Alors que la distanciation sociale régnait dans le monde en 2020, le quatuor post-shoegaze, dream pop et adepte des effets de guitare lourds formé à Hull bdrmm, a eu le genre d'impact dont tout jeune groupe rêverait avec son premier album. Sorti en juillet de la même année sur le petit label Sonic Cathedral, Bedroom a été salué par le magazine Clash comme "une distillation de shoegaze entêtante et avant-gardiste". Mojo a déclaré que le groupe marchait sur la "corde raide du meilleur des Cure, de Ride, etc. avec une réelle dextérité". Le Guardian a proclamé "l'un des succès underground du confinement", tandis que le NME a attribué à l'album cinq étoiles solides et a qualifié Bedroom de rien de moins qu'"un classique moderne du shoegaze".

Ce premier album époustouflant a été défendu par des personnalités telles que Huw Stephens, Lauren Laverne, Steve Lamacq et John Kennedy, est entré trois fois dans les charts officiels du Royaume-Uni, a fini dans le Top 10 des albums de 2020 de Rough Trade et a boosté l'audience du groupe sur Spotify, qui atteint aujourd'hui un peu plus de 300 000 auditeurs par mois.

Trois ans plus tard, le nouvel album du groupe, I Don't Know, poursuit l'aventure ailleurs. Il s'agit d'une sorte de shoegaze contemporain, mais bien plus encore. Enregistré au studio The Nave à Leeds avec le producteur Alex Greaves (Working Men's Club, Bo Ningen), les guitares chargées d'effets et les grooves motoriques à la Neu ! caractéristiques du groupe ont été enrichis de piano, de cordes, d'électronique, de samples et même d'occasionnels beats dance. De fragiles éléments ambient côtoient des accords de guitare dévastateurs, parfois au sein d'une même chanson. Il y a des nappes ambient et des morceaux de piano délicats, tandis que les influences ou les points de référence vont de Radiohead à My Bloody Valentine, en passant par The Cure et Brian Eno - peut-être - à la musique classique minimaliste d'Erik Satie. Quoi qu'il en soit, il s'agit d'une deuxième déclaration, plus sonore, plus mélodieuse et vraiment fantastique, de la part de quatre jeunes hommes qui sont à juste titre sûrs de ce qu'ils font et qui en apprécient chaque minute.

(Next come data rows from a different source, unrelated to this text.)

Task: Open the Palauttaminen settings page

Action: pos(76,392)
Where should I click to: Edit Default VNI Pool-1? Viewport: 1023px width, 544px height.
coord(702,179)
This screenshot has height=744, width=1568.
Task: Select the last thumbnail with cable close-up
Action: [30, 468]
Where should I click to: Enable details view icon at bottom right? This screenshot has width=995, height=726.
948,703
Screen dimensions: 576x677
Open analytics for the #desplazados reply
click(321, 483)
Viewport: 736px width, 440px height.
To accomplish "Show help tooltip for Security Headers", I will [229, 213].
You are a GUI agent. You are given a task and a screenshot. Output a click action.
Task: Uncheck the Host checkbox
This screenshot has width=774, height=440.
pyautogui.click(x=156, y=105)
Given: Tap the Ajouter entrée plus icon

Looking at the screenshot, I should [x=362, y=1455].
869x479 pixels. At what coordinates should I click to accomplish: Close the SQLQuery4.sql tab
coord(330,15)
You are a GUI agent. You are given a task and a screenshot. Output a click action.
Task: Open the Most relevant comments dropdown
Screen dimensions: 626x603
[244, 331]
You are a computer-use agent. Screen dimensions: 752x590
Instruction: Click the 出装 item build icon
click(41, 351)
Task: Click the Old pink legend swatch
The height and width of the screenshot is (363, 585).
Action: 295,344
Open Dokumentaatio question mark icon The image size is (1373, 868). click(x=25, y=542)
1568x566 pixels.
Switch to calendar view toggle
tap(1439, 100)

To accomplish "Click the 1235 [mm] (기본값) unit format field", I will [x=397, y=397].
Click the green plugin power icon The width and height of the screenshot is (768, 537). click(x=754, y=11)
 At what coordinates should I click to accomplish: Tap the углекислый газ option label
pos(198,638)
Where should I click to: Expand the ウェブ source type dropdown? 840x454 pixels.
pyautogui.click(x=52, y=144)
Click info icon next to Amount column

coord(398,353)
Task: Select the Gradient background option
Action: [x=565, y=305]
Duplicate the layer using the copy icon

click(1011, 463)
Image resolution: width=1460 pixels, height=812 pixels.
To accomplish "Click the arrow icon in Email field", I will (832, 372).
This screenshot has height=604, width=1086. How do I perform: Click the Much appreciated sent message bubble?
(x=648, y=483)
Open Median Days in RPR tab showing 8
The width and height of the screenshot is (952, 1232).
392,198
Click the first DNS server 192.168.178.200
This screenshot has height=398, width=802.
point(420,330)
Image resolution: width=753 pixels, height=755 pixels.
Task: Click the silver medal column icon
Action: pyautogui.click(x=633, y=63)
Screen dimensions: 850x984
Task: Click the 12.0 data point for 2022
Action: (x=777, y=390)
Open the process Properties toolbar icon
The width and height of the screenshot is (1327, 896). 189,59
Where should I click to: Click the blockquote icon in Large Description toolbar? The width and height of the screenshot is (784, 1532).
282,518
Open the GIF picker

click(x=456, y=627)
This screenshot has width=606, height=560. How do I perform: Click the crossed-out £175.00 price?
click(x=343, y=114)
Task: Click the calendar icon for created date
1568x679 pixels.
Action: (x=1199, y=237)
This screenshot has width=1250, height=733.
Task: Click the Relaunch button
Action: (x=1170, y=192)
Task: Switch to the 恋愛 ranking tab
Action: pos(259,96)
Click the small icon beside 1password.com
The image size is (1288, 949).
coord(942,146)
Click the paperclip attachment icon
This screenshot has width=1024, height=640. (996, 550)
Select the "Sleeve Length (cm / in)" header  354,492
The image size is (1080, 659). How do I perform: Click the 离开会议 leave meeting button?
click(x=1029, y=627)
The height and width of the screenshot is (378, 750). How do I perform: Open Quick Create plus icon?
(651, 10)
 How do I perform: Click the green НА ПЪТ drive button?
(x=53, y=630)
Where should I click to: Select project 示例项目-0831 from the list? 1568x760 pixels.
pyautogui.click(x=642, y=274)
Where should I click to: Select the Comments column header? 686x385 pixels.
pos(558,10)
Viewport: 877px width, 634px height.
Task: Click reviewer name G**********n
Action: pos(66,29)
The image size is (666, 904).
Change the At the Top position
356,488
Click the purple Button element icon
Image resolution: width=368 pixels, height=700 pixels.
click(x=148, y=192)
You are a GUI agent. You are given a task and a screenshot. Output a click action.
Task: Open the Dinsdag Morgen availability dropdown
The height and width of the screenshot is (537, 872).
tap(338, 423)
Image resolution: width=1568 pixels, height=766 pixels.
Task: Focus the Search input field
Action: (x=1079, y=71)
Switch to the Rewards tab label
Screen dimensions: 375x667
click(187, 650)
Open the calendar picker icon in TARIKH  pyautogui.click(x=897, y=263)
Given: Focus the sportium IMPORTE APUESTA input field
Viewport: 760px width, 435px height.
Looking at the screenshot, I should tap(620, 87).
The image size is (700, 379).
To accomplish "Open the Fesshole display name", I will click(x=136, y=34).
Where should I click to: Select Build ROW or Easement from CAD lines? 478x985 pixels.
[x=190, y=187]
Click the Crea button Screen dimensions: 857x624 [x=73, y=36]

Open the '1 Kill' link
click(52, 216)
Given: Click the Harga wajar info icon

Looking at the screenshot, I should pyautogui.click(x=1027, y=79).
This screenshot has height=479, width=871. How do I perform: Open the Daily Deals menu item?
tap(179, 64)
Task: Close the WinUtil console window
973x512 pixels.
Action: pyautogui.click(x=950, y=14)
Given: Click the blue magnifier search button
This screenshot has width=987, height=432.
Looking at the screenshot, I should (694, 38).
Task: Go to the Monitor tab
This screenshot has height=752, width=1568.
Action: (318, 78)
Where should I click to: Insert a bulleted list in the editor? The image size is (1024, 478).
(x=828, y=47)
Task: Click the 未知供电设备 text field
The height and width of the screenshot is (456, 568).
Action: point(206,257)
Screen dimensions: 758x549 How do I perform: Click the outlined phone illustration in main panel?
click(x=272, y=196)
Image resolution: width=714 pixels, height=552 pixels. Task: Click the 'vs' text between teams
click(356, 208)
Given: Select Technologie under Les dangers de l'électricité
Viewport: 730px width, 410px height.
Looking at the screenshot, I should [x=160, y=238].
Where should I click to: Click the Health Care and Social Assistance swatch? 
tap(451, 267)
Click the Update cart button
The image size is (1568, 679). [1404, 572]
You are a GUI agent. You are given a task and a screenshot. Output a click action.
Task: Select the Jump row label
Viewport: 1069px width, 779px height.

"Nous partons toujours du même point, mais nos influences se sont élargies", confirme le chanteur-guitariste Ryan Smith. Son jeune frère Jordan (basse, désormais également clavier) a écouté Steve Reich et Boards Of Canada et déclare : "C'est en grande partie parce que nous avons pris confiance en nous, mais aussi parce que nous ne voulons pas refaire ce que nous avons déjà fait. Nous avons enregistré un disque de guitares. Nous nous sommes donc demandé ce que nous pouvions faire d'autre."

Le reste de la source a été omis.